La prospettiva animale è la chiave di lettura del suo libro: lei prova a mettersi nei panni degli animali, come nel caso dell’orso o dell’anguilla. E questo ci porta alle teorie di Bruno Latour. Che cosa ne pensa?

«In Olanda c’è un forte movimento che, ispirandosi a Latour, sostiene la teoria del Parlamento delle cose. Pensano che un animale, come l’anguilla e così il mare, così le dune, dovrebbero avere una voce, una voce legale. Ad esempio il fiume Mosa dovrebbe essere rappresentato in una corte contro l’inquinamento. E il Mare del Nord avrebbe diritto alla rinaturalizzazione. Il caso delle anguille che devono essere accompagnate nel loro esodo verso il mar dei Sargassi per la riproduzione è stato molto dibattuto in Olanda dove gli attivisti vorrebbero introdurre lo stesso principio che in Equador ha iscritto la Madre Terra nella costituzione. Ma quando l’uomo interviene spesso i danni sono superiori ai vantaggi. Abbattere le dighe per favorire la migrazione delle anguille è un bene per i pesci, ma un pericolo per le maree e le inondazioni improvvise».

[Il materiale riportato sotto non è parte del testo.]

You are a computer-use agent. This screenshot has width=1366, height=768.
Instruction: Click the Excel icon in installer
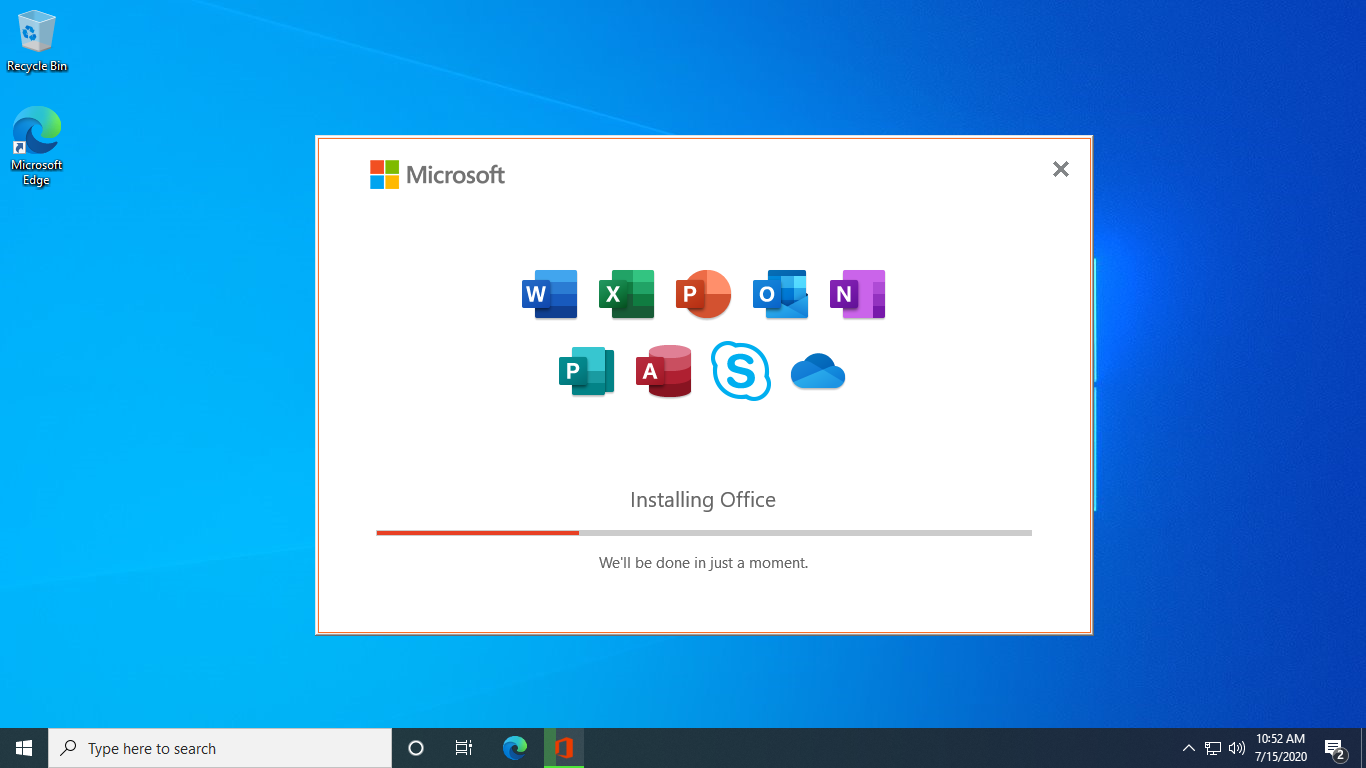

Le storie che lei racconta sono tutte vere, ma a volte così incredibili che sembrano false. La più falsa di tutte non è quella dell’attacco terroristico sventato sul ponte di Londra, grazie a due zanne di narvalo?

«Sembra, ma è rigorosamente vera e documentata su Internet, anche se io stesso non avrei mai creduto che un attacco terroristico potesse essere sventato grazie al corno di un... unicorno. E che per giunta questo cimelio appartenesse al duca di Edimburgo!».

Una storia altrettanto bizzarra è quella dei Lemming suicidi. Qual è l’importanza della narrativa nella nostra percezione del reale?

«È fondamentale. Nel 1958 un documentario di Disney (consultabile ancora oggi su Youtube) vinse un Oscar mentre immortalava per la prima volta il tuffo di massa dalle scogliere. Solo una quindicina di anni più tardi si scoprì che il tuffo era il frutto di un falso, ma che l’annegamento collettivo esista è un dato reale. Prendiamo il caso dell’orso polare: visto con gli occhi di William Barents era un mostro; mentre ai nostri giorni l’orso è l’icona del cambiamento climatico e viene percepito come un piccolo da vezzeggiare. Un paio di anni fa in Germania un cucciolo nato in uno zoo e rifiutato dalla madre, divenne il beniamino dell’intera nazione. Ecco vede, l’orso non è cambiato, continua a vederci come se fossimo foche in piedi, ma il nostro modo di guardare l’orso sì, e questo a causa della narrativa».